Excerpted text ::

___

# 3rd time



## louise1302

My beautiful princess Seren was stillborn in May 2013 at 24.5 weeks followed just 5 months later by Henry born sleeping at 17 weeks

I vowed never to get pregnant again but in May found out that I was pregnant. They thought that Seren and Henry were killed by a blood clotting disorder so decoded to put me on strong blood thinners

Everything was going perfectly until 21 weeks exactly when my waters broke fully while I was in work

The took me into hospital and we decided to wait it out hopefully getting to 24 weeks and steroids. I came home a week later on bedrest but the next morning I started having pains. I got oh to drive me to the hospital nut needed the loo when I got there. It was then I discovered my baby's foot was out already and he was wiggling it around. They rushed me to deliver where shortly after his other foot and bottom half were out. He was wriggling away amd curling his toes amd even though he was only 22.5 weeks he was big so 3 neonatologist a arrived to see if there was anything they could do
Then it all went wrong. My boy stopped wriggling, his head wouldn't come out as his hands were above so his shoulders were stuck. My precious boy died during delivery. The neonatologist checked him over at birth and said. Sorry he was born dead 
I keep reliving the fact he was half out and alive. It's killing me 

Baby Edwin James Ross 22/09/15 1lb 1oz


----------



## xxmyheartxx

I'm so so sorry for your loss hun. Sending you many many :hugs: :hugs: my thoughts are with you and your family xxxxxx


----------



## Boozlebub

I'm so very sorry for your losses. Xxx


----------



## Sinclair

Im so sorry to hear. :( I cannot imagine, im so sorry you have to go through this for a third time...


----------



## Eleanor ace

I'm so so sorry for your loss :hugs: :hugs: :hugs:


----------



## lewood88

So sorry for your loss xxxx


----------



## Bevziibubble

I am so very sorry :hugs:


----------



## tcinks

I'm so sorry, my heart aches for you and your family for the loss of your little ones. :hugs:


----------



## Wish85

You are an incredibly strong woman to have gone through this. My heart goes out to you and your OH. This is tragic and I can't even imagine how you must feel. I'm so sorry :hugs:


----------



## honey915

I'm so sorry you have to endure the pain you are going through. This is so unfair. I hope you have a good support network where you are but please also know that you can vent here whenever you need to and we will listen. Much love xxx


----------



## Vonne15

:hugs: I'm so sorry for your loss.


----------



## sethsmummy

i am so so sorry :hugs: there are no words to help with the pain you are going through so i am just sending an abundance of love and warm enfolding hugs :hugs:


----------

___

What you need to do ::
• a. Summarize the forum thread in two sentences.
• b. In the forum thread, what condition was thought to have killed Seren and Henry?
• c. Rewrite the reply in the forum thread that begins "I'm so sorry you have to endure" as a bulleted list of its main points.

___

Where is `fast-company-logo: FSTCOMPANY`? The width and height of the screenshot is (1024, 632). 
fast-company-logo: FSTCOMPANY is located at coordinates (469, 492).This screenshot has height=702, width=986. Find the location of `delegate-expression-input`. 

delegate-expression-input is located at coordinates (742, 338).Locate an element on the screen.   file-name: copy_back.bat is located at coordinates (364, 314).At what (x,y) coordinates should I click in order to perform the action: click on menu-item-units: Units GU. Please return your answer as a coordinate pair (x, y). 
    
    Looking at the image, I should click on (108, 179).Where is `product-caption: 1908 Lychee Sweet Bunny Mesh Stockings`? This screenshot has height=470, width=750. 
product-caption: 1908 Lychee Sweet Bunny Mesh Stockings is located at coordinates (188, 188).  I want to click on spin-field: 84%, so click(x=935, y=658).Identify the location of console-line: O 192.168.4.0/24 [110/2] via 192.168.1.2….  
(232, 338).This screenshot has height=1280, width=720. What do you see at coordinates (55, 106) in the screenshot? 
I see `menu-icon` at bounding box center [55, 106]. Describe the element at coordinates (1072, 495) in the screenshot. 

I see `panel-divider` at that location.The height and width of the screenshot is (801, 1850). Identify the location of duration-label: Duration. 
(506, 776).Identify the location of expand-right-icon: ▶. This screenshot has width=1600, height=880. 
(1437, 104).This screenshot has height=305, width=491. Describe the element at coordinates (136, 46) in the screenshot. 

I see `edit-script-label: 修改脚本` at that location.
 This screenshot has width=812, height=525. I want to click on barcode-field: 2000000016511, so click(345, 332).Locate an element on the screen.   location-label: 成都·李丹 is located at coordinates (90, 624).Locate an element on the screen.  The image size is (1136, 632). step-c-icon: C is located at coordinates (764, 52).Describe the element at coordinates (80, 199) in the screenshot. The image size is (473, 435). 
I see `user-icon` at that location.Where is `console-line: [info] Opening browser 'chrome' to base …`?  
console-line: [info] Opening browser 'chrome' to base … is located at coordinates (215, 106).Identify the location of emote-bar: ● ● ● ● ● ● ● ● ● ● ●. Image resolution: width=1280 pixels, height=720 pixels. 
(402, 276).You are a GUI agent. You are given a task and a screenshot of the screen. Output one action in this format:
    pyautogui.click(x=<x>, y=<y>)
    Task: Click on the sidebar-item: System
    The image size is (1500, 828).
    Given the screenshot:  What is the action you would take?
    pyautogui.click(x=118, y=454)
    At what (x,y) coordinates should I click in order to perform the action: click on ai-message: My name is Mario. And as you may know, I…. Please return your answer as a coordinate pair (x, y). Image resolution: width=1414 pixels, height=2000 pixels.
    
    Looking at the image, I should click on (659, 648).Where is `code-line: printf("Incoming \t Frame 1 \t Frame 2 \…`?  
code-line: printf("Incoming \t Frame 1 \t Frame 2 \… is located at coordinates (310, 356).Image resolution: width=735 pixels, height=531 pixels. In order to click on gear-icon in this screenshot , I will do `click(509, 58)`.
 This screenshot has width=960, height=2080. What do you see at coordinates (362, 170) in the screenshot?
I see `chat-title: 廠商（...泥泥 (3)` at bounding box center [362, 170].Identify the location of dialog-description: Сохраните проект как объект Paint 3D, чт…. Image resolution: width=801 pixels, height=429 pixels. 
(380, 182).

___

Solution set ::
• a. The original poster describes losing Seren, stillborn at 24.5 weeks in May 2013, and Henry, born sleeping at 17 weeks five months later, and then a third pregnancy in which the waters broke at 21 weeks and Edwin died during delivery at 22.5 weeks because his shoulders were stuck. The replies offer condolences and sympathy, and one invites the poster to vent on the forum whenever needed.

• b. A blood clotting disorder.

• c.
- Sympathy for the pain the poster is going through
- A statement that the situation is unfair
- A hope that the poster has a good support network locally
- An assurance that the poster can vent on the forum whenever needed and will be listened to
- A closing message of love